Tuesday, September 6, 2011

Undine by Penni Russon

First published in 2004 by Random House Australia

I really love Penni Russon. I have done a few writerly things with her and found her a really fantastic teacher; seen her on some panels and regularly check in with her lovely blog, http://eglantinescake.blogspot.com/. Despite this, I have never actually read one of her novels. I’m not really sure how that happened, but I saw Undine at the library about a month ago and snatched it up.

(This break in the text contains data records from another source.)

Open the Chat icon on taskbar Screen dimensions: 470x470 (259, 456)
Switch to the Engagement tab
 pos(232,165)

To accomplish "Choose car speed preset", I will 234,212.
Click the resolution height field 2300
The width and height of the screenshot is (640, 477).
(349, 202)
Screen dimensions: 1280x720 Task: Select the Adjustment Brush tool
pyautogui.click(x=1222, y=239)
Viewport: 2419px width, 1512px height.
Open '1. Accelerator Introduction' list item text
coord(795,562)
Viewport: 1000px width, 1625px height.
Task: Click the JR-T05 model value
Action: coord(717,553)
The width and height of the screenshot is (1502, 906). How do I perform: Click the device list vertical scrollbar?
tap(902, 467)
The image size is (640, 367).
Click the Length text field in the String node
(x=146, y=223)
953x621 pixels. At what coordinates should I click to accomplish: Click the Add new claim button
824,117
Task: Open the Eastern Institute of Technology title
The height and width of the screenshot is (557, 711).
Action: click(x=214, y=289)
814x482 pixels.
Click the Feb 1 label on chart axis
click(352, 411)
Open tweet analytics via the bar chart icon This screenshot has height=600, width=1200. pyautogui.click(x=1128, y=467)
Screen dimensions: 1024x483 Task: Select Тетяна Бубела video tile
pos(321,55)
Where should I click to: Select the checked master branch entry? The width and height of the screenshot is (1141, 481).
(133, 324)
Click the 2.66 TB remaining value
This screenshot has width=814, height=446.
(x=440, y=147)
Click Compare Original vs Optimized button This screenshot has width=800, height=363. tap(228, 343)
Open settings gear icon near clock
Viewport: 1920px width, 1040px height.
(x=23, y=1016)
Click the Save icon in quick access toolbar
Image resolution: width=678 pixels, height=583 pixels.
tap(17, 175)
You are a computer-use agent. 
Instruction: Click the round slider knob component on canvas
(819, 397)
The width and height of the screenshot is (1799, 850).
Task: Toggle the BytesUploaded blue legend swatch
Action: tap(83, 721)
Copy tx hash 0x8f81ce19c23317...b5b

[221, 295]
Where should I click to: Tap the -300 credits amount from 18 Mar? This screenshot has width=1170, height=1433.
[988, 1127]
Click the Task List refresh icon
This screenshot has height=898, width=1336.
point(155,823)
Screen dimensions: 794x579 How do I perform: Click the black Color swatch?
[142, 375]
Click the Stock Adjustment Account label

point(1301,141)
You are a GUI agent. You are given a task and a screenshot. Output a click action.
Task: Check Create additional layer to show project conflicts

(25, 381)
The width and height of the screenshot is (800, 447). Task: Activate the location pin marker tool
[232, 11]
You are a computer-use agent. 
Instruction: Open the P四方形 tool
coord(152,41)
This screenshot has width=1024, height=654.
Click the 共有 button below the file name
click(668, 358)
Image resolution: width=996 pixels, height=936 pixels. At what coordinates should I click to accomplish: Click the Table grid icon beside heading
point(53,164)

Undine is a coming-of-age story that mixes contemporary YA with some magical elements and a little bit of mythology. Undine is sixteen, and going through a bit of a rough patch with her usually beloved mother, Lou. She keeps hearing a voice: Undine, Undine, it’s time to come home. She has also found herself the recipient of some unusual and frightening powers, and with the sudden attentions of not one but three guys. Her best friend and next-door-neighbour Trout is the only one who really fully understands her powers and can help, but the unreciprocated crush he harbours for Undine makes things a bit complicated. When Undine finally follows the voice, she finds it harder and harder to not give in to the power inside her ... which may just have consequences for everyone.

Russon is a lovely writer. Her prose here is dreamy and whimsical and matched quite perfectly to Undine’s experiences. It is also quite elemental, by which I mean the prose kind of snatches bits of the sky and the earth and the air and sensation and feeling and loops them in and out of the paragraphs. There is an ease to reading this book.  A few times I thought it was a little overdone, specifically with how Undine was feeling, but then again it does mimic that kind of angsty disconnection of the teenage years.

There are some cute characters – I love Trout and his endearing awkwardness and I loved little Jasper – he was so very cute without being annoyingly cutesy. Undine’s other two love interests were okay but I kind of wished that not every boy Undine encountered fell in love with her. I understood why Russon may have written it that way but stories where the main character has to deal with all these people being in love with her (gosh, that’s just so darn hard ;)!!!) do tend to annoy me a little bit. Lou was quite fabulous, though – great portrayal of conflicting emotions and not just stereotyping her as a ‘mother figure.’

A nice little coming-of-age story, paired very well with the magic elements and an overall theme of water and the ocean. I agree with some other reviews that the plot could have been filled out a little bit more, and the way Undine’s magic actually works, but I guess that’s what the second and third books are for.